Divide using synthetic division $$ ( 5x^{4}+12x^{3}-21x^{2}-40x-12 ) \div ( x+3 ) $$
Answer
The synthetic division table is:
$$ \begin{array}{c|rrrrr}-3&5&12&-21&-40&-12\\& & -15& 9& 36& \color{black}{12} \\ \hline &\color{blue}{5}&\color{blue}{-3}&\color{blue}{-12}&\color{blue}{-4}&\color{orangered}{0} \end{array} $$The solution is:
$$ \frac{ 5x^{4}+12x^{3}-21x^{2}-40x-12 }{ x+3 } = \color{blue}{5x^{3}-3x^{2}-12x-4} $$Explanation
Step 1 : Write down the coefficients of the dividend into division table. Put the zero from $ x + 3 = 0 $ ( $ x = \color{blue}{ -3 } $ ) at the left.
$$ \begin{array}{c|rrrrr}\color{blue}{-3}&5&12&-21&-40&-12\\& & & & & \\ \hline &&&&& \end{array} $$Step 1 : Bring down the leading coefficient to the bottom row.
$$ \begin{array}{c|rrrrr}-3&\color{orangered}{ 5 }&12&-21&-40&-12\\& & & & & \\ \hline &\color{orangered}{5}&&&& \end{array} $$Step 2 : Multiply by the number on the left, and carry the result into the next column: $ \color{blue}{ -3 } \cdot \color{blue}{ 5 } = \color{blue}{ -15 } $.
$$ \begin{array}{c|rrrrr}\color{blue}{-3}&5&12&-21&-40&-12\\& & \color{blue}{-15} & & & \\ \hline &\color{blue}{5}&&&& \end{array} $$Step 3 : Add down last column: $ \color{orangered}{ 12 } + \color{orangered}{ \left( -15 \right) } = \color{orangered}{ -3 } $
$$ \begin{array}{c|rrrrr}-3&5&\color{orangered}{ 12 }&-21&-40&-12\\& & \color{orangered}{-15} & & & \\ \hline &5&\color{orangered}{-3}&&& \end{array} $$Step 4 : Multiply by the number on the left, and carry the result into the next column: $ \color{blue}{ -3 } \cdot \color{blue}{ \left( -3 \right) } = \color{blue}{ 9 } $.

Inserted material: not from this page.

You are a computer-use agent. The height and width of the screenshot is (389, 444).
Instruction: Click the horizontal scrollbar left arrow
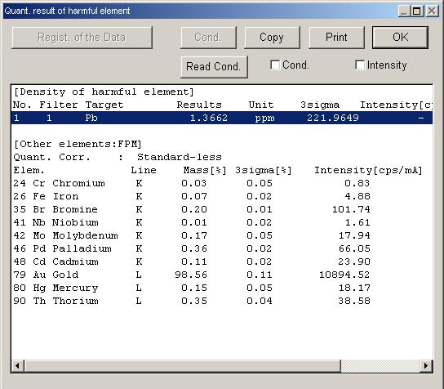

$$ \begin{array}{c|rrrrr}\color{blue}{-3}&5&12&-21&-40&-12\\& & -15& \color{blue}{9} & & \\ \hline &5&\color{blue}{-3}&&& \end{array} $$Step 5 : Add down last column: $ \color{orangered}{ -21 } + \color{orangered}{ 9 } = \color{orangered}{ -12 } $
$$ \begin{array}{c|rrrrr}-3&5&12&\color{orangered}{ -21 }&-40&-12\\& & -15& \color{orangered}{9} & & \\ \hline &5&-3&\color{orangered}{-12}&& \end{array} $$Step 6 : Multiply by the number on the left, and carry the result into the next column: $ \color{blue}{ -3 } \cdot \color{blue}{ \left( -12 \right) } = \color{blue}{ 36 } $.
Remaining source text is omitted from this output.